* **Instructions for the task**: Print the listing as it stands, omitting all images.

* **Records for this exercise**:
◇ ◇ ◇ ◇ ◇ ◇ ◇
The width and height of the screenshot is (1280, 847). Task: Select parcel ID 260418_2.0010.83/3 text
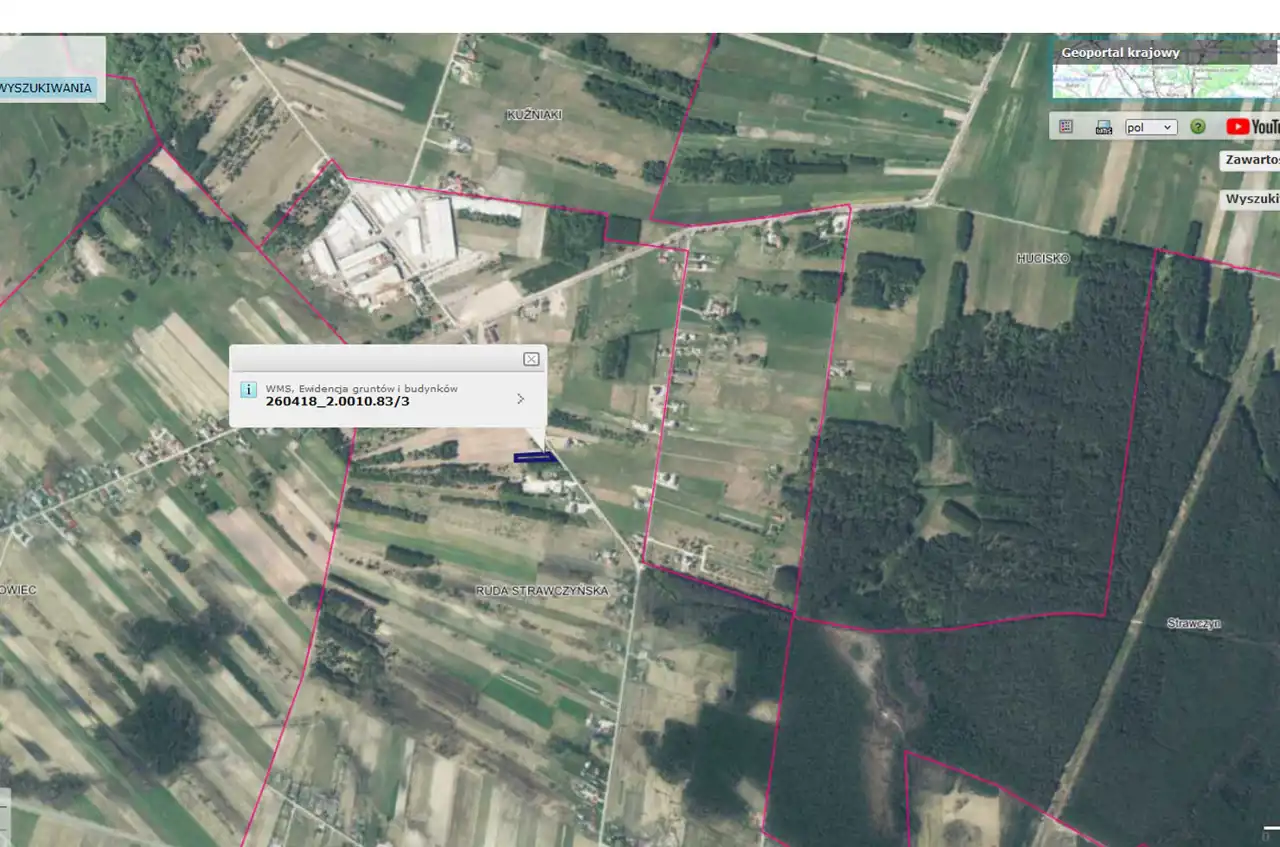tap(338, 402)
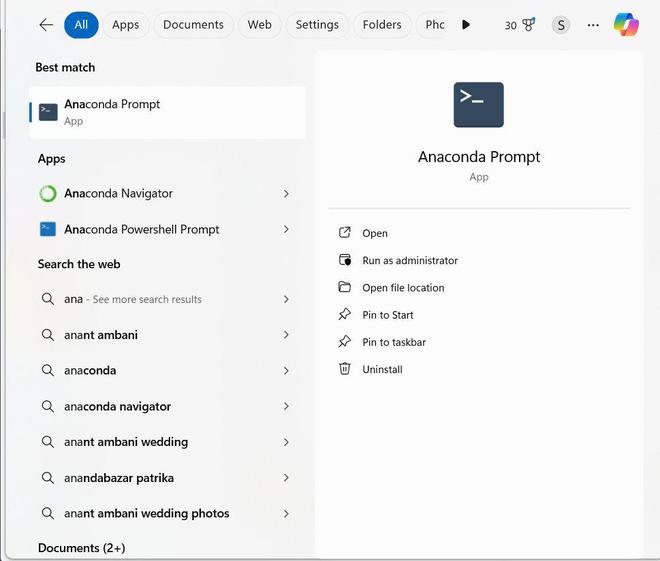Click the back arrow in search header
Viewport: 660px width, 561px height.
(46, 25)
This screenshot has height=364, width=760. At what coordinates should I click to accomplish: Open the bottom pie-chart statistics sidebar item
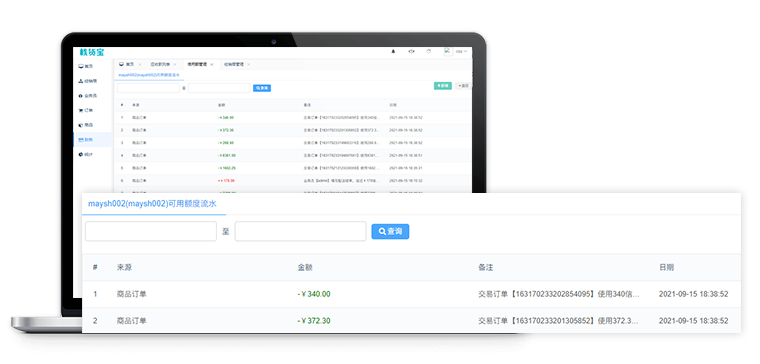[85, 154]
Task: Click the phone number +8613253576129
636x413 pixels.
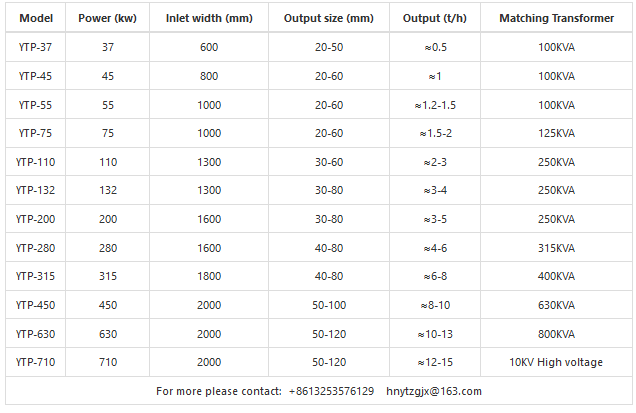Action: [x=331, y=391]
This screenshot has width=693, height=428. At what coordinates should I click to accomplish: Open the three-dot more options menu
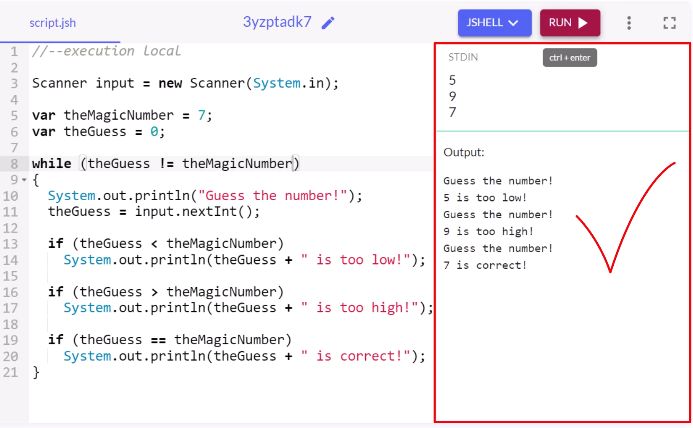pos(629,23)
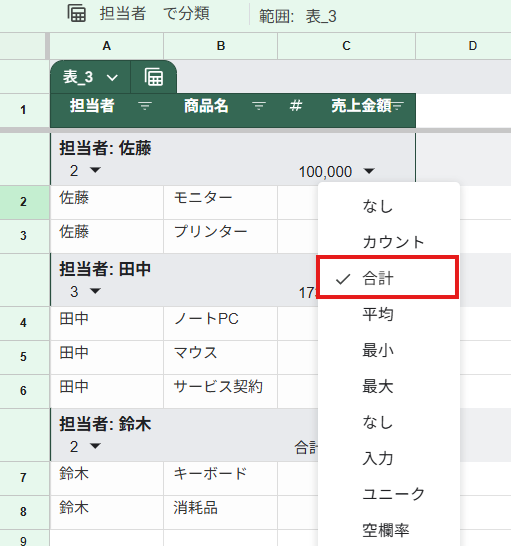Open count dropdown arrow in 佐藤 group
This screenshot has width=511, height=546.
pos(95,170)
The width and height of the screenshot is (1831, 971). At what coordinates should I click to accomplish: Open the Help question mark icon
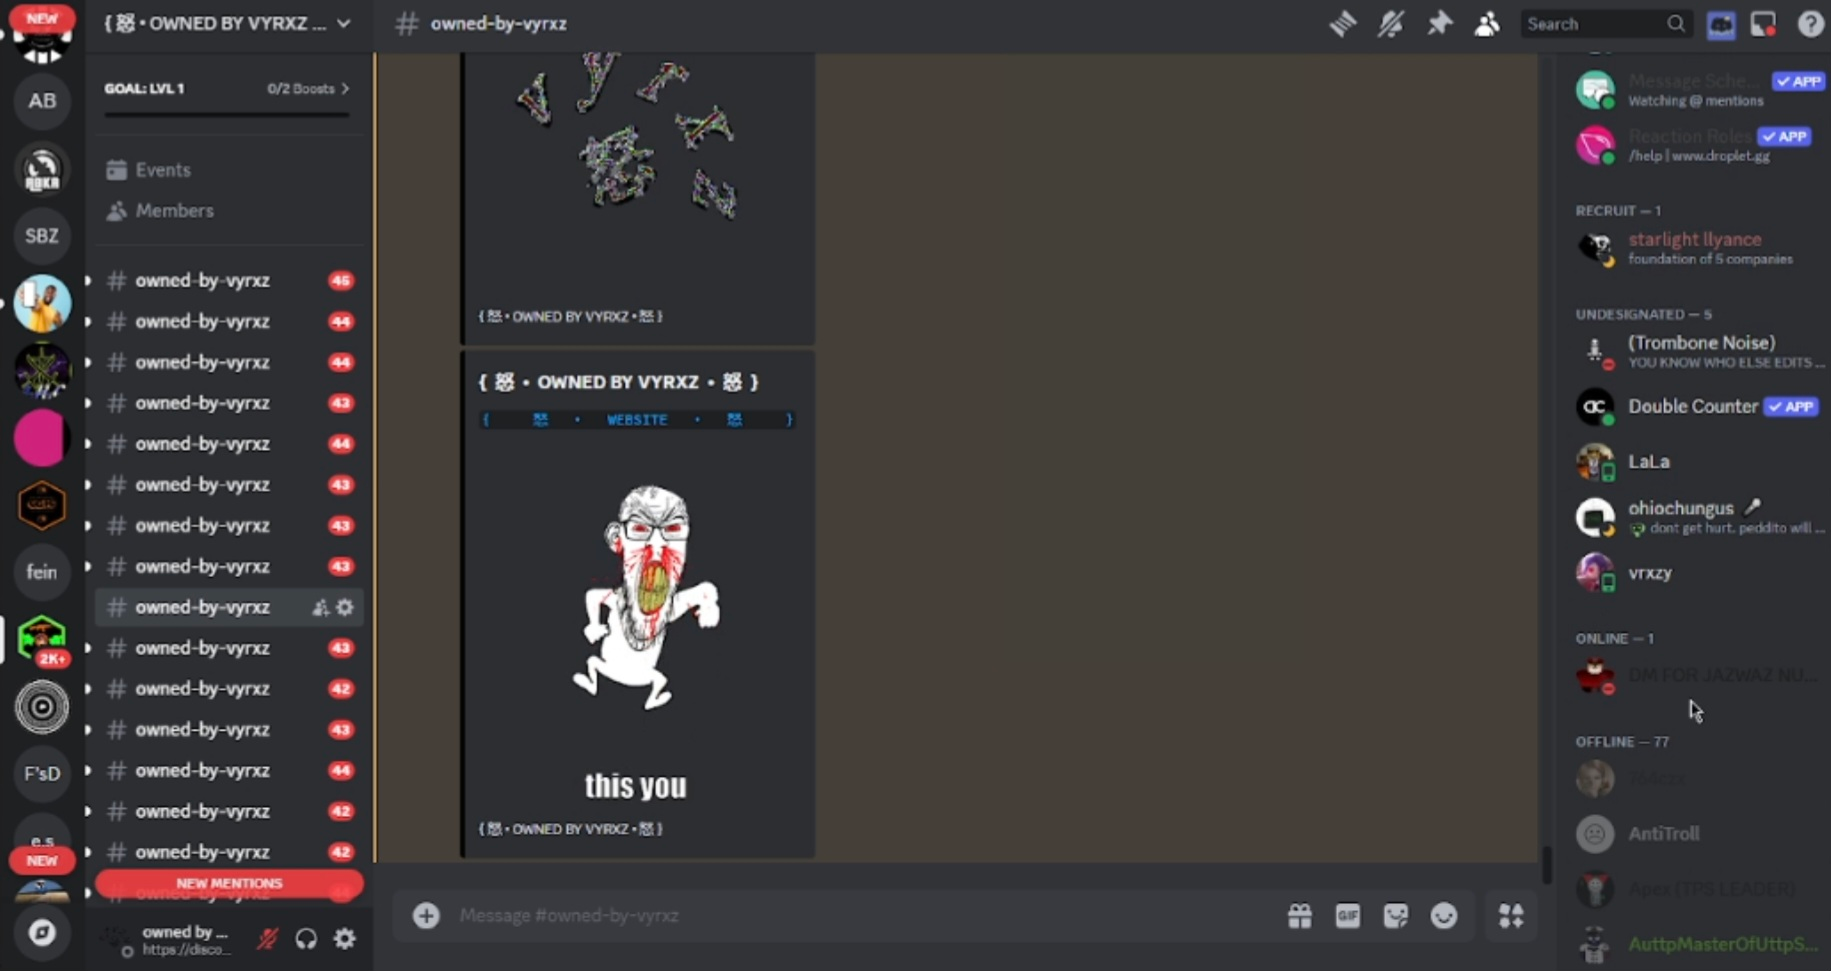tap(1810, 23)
◇ ◇ ◇ ◇ ◇ ◇ ◇
* **Response**:
The width and height of the screenshot is (1280, 847). Task: Select parcel ID 260418_2.0010.83/3 text
tap(338, 402)
Click the back arrow in search header
Viewport: 660px width, 561px height.
(46, 25)
This screenshot has height=364, width=760. At what coordinates should I click to accomplish: Open the bottom pie-chart statistics sidebar item
[85, 154]
Task: Click the phone number +8613253576129
636x413 pixels.
Action: [x=331, y=391]
This screenshot has width=693, height=428. At what coordinates should I click to accomplish: Open the three-dot more options menu
pos(629,23)
Open count dropdown arrow in 佐藤 group
This screenshot has width=511, height=546.
pos(95,170)
The width and height of the screenshot is (1831, 971). At what coordinates should I click to accomplish: Open the Help question mark icon
tap(1810, 23)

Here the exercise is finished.